• **Task brief**
Search the data for the word "from" and copy each line that has it.

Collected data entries

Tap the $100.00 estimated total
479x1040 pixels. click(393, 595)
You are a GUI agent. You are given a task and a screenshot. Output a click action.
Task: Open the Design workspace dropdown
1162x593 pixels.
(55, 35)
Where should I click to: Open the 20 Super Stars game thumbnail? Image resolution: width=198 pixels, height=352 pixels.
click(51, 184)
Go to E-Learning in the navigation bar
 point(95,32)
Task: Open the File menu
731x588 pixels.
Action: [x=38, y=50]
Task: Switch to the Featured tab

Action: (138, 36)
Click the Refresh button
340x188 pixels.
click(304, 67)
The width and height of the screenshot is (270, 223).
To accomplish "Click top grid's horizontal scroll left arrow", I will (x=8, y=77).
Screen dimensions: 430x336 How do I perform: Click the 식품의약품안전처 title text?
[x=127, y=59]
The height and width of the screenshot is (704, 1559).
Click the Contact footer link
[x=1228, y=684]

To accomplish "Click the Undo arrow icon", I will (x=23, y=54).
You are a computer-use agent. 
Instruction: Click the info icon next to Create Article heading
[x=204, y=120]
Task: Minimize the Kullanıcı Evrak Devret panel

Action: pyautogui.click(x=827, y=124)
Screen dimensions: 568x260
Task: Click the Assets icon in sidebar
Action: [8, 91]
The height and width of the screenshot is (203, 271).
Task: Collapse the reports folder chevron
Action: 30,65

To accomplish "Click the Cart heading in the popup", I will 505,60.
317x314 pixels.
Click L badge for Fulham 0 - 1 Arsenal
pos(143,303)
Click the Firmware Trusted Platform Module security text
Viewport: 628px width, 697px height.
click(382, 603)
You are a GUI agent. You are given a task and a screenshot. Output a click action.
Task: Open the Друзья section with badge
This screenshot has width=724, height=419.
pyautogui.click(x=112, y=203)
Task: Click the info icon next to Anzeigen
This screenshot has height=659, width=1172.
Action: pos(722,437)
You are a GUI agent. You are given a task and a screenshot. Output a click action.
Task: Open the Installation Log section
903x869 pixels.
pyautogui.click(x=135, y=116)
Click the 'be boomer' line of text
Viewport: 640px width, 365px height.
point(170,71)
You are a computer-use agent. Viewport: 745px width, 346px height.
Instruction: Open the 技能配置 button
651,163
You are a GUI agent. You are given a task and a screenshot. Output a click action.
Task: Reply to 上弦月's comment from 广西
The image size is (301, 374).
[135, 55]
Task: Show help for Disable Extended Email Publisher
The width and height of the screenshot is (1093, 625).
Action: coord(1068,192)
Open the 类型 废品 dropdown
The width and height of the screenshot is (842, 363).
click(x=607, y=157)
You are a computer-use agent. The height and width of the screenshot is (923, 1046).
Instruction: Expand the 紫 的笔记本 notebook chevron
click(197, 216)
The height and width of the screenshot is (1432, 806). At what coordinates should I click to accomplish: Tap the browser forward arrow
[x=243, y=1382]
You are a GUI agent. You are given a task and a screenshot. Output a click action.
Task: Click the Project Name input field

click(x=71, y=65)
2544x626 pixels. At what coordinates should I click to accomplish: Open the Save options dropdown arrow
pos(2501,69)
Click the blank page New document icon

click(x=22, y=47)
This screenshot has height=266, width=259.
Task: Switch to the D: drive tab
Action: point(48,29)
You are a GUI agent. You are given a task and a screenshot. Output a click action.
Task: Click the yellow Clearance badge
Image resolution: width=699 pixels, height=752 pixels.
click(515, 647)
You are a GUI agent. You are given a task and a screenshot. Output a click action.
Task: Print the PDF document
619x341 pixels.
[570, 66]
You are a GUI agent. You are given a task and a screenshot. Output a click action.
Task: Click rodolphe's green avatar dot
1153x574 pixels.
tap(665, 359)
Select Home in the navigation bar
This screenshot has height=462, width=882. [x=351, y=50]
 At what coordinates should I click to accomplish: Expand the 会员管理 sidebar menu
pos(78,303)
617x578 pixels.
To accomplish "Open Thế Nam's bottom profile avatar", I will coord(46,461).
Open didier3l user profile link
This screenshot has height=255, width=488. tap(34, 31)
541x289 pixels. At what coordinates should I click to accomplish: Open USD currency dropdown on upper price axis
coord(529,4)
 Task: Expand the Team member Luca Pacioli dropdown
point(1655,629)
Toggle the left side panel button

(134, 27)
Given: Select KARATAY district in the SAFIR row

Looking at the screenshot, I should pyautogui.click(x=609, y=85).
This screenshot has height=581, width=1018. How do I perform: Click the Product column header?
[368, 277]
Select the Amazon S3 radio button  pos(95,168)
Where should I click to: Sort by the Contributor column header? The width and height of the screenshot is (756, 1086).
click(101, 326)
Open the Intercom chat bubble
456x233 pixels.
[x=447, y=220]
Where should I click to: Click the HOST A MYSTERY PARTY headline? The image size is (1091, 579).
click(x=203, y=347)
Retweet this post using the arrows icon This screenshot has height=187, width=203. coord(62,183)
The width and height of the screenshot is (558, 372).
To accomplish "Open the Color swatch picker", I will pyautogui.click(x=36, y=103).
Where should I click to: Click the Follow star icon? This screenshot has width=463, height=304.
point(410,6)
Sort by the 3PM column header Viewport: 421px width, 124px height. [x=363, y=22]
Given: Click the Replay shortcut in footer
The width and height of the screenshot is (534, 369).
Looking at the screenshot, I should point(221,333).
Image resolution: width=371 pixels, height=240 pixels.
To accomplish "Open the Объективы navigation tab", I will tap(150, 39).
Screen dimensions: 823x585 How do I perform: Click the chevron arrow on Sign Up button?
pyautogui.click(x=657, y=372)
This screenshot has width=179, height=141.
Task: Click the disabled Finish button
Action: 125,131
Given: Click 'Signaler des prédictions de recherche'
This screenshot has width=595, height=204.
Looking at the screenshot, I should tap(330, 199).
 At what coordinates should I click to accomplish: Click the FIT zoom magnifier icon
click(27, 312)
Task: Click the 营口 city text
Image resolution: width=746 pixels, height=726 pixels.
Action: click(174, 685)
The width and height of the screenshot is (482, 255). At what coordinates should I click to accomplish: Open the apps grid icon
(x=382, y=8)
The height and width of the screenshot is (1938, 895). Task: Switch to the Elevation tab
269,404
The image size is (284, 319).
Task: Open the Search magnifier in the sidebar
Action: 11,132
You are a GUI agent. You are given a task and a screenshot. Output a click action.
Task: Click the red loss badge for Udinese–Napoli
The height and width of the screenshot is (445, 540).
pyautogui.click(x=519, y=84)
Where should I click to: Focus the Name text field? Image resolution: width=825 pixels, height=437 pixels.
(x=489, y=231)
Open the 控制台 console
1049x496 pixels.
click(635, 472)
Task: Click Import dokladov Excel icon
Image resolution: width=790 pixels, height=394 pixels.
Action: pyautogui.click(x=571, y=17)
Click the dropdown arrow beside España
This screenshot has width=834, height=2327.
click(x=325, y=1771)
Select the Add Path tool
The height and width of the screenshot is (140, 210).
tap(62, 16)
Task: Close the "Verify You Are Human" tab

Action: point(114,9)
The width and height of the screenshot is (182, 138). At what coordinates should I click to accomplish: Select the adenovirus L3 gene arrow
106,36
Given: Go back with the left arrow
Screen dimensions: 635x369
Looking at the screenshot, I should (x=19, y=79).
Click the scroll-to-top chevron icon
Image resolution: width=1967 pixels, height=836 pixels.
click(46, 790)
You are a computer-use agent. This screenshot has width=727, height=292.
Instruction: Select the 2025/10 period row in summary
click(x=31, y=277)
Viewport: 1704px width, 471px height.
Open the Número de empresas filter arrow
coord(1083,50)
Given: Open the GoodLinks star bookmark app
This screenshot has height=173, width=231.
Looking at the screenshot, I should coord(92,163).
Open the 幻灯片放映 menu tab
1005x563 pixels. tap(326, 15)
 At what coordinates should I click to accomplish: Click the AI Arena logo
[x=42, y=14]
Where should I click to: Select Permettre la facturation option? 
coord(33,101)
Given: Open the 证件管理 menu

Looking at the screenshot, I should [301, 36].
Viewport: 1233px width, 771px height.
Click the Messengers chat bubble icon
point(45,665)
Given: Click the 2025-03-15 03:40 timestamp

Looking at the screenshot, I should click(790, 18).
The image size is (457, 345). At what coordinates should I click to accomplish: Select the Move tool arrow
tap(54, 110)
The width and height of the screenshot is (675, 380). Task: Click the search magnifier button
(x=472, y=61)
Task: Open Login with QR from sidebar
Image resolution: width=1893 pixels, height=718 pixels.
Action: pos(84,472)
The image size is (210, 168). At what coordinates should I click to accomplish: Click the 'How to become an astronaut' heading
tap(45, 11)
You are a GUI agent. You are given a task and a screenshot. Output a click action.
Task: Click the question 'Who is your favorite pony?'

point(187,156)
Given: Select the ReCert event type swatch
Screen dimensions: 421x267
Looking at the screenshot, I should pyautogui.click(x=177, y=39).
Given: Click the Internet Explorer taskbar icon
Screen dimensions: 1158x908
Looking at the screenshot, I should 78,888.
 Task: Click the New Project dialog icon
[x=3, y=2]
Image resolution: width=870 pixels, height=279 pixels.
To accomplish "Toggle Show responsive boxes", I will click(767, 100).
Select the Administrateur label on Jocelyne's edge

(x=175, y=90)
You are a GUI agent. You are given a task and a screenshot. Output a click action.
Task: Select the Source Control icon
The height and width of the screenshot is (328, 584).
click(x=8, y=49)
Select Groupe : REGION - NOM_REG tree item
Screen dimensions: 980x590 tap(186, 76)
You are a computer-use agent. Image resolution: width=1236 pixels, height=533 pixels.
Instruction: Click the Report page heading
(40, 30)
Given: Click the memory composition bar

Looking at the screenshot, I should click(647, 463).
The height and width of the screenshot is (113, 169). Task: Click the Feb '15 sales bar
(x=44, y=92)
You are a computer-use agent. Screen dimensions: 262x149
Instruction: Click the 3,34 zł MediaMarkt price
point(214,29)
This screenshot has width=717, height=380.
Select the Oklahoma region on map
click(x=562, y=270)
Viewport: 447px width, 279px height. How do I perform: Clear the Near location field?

• **Output**
Task: Reply to 上弦月's comment from 广西
Task: Open Login with QR from sidebar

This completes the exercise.